Square-foot charts are a rough starting point, not a final answer. Two homes with the same floor area can need very different cooling because of insulation, window size and direction, ceiling height, duct condition, and local climate. A quick rule-of-thumb often lands around 18–24 BTU per sq ft (so roughly 32,000–43,000 BTU/h for 1,800 sq ft, or about 2.5–3.5 tons), but that range is wide for a reason. The reliable method is a Manual J load calculation, which estimates the actual heat gain of your home. If you’re between sizes, the right choice depends on humidity control, your ductwork, and whether you’ll use a variable-speed system that can run longer at lower output.
What happens if my AC unit is too big? Won’t it cool the house faster and be better?
An oversized unit often cools the air fast but leaves comfort problems. It may cycle on and off frequently, which can cause uneven temperatures and higher wear on parts. Short run times also reduce moisture removal, so the house can feel cold but damp. You can also get louder operation and more noticeable temperature swings. Bigger is not automatically better; the goal is a system that runs long enough to keep both temperature and humidity steady during typical hot weather.
I’m replacing an old 3-ton system. Should I buy another 3-ton unit to be safe?
Not automatically. Many older systems were sized using simple rules or “match what’s there,” and homes often change over time (new windows, added insulation, finished basements, air sealing, roof replacement). Any of those can reduce the cooling load, meaning a smaller unit could work better. Also, a new system may have different performance characteristics than the old one. The best path is to measure your duct sizes and airflow capability, then run a load calculation. If your old unit struggled, the issue might have been duct leakage, low airflow, poor refrigerant charge, or attic heat gain—not just capacity. A same-size replacement can repeat the same comfort issue if the root cause wasn’t the tonnage.
I live in a humid area and the upstairs feels hotter. Should I size the AC larger for the second floor?

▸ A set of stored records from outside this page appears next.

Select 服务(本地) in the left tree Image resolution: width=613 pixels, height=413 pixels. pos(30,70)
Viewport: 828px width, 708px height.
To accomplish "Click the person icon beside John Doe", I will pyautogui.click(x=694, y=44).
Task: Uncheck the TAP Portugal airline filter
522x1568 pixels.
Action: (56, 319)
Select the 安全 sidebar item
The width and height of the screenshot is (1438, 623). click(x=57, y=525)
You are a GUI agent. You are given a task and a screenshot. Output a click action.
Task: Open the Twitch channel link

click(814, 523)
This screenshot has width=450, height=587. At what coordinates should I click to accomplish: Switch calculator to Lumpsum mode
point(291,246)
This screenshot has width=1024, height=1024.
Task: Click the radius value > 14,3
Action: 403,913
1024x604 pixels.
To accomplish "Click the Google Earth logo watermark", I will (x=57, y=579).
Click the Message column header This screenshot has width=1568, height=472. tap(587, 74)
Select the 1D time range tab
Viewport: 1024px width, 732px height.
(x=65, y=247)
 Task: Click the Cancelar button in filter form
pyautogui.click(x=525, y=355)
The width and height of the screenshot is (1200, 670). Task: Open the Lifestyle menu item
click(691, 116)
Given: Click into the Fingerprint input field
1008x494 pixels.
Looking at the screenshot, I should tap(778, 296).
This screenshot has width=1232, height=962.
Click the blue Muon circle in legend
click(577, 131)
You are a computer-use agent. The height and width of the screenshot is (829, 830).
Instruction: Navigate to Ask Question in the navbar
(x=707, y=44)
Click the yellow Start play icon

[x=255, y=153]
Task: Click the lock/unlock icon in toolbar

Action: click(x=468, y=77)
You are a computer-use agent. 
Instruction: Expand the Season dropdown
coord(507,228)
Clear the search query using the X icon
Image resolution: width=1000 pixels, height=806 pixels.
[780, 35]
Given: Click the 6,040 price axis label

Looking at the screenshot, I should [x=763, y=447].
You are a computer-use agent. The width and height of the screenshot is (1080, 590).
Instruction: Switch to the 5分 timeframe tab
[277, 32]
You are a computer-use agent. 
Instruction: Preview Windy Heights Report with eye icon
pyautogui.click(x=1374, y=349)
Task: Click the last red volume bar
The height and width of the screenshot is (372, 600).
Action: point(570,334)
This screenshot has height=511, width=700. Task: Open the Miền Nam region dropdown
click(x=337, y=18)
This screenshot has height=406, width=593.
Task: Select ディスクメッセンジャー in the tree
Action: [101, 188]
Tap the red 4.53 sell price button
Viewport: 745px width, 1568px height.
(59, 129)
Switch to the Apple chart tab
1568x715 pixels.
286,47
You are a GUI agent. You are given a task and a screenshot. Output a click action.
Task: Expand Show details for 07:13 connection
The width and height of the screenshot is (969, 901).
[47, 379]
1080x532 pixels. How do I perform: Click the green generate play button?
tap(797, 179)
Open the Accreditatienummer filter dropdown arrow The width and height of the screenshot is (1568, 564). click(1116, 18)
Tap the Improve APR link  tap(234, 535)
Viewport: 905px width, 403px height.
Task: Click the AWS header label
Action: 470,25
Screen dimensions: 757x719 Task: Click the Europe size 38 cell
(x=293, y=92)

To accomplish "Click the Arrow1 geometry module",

Hot upstairs rooms are often an airflow and building-envelope problem, not a “needs more tons” problem. Warm air rises, attics radiate heat downward, and upstairs ducts can be undersized, leaky, or poorly insulated. If you simply increase capacity, you may cool the downstairs too much while the upstairs still lags, and humidity control can get worse from short cycling. Better fixes include improving attic insulation and air sealing, adding return air upstairs, balancing supply dampers, sealing ducts, or adding zoning or a separate system for the upper level. In humid climates, consider a variable-speed or two-stage unit paired with the right-sized equipment so it can run longer at lower output and remove more moisture.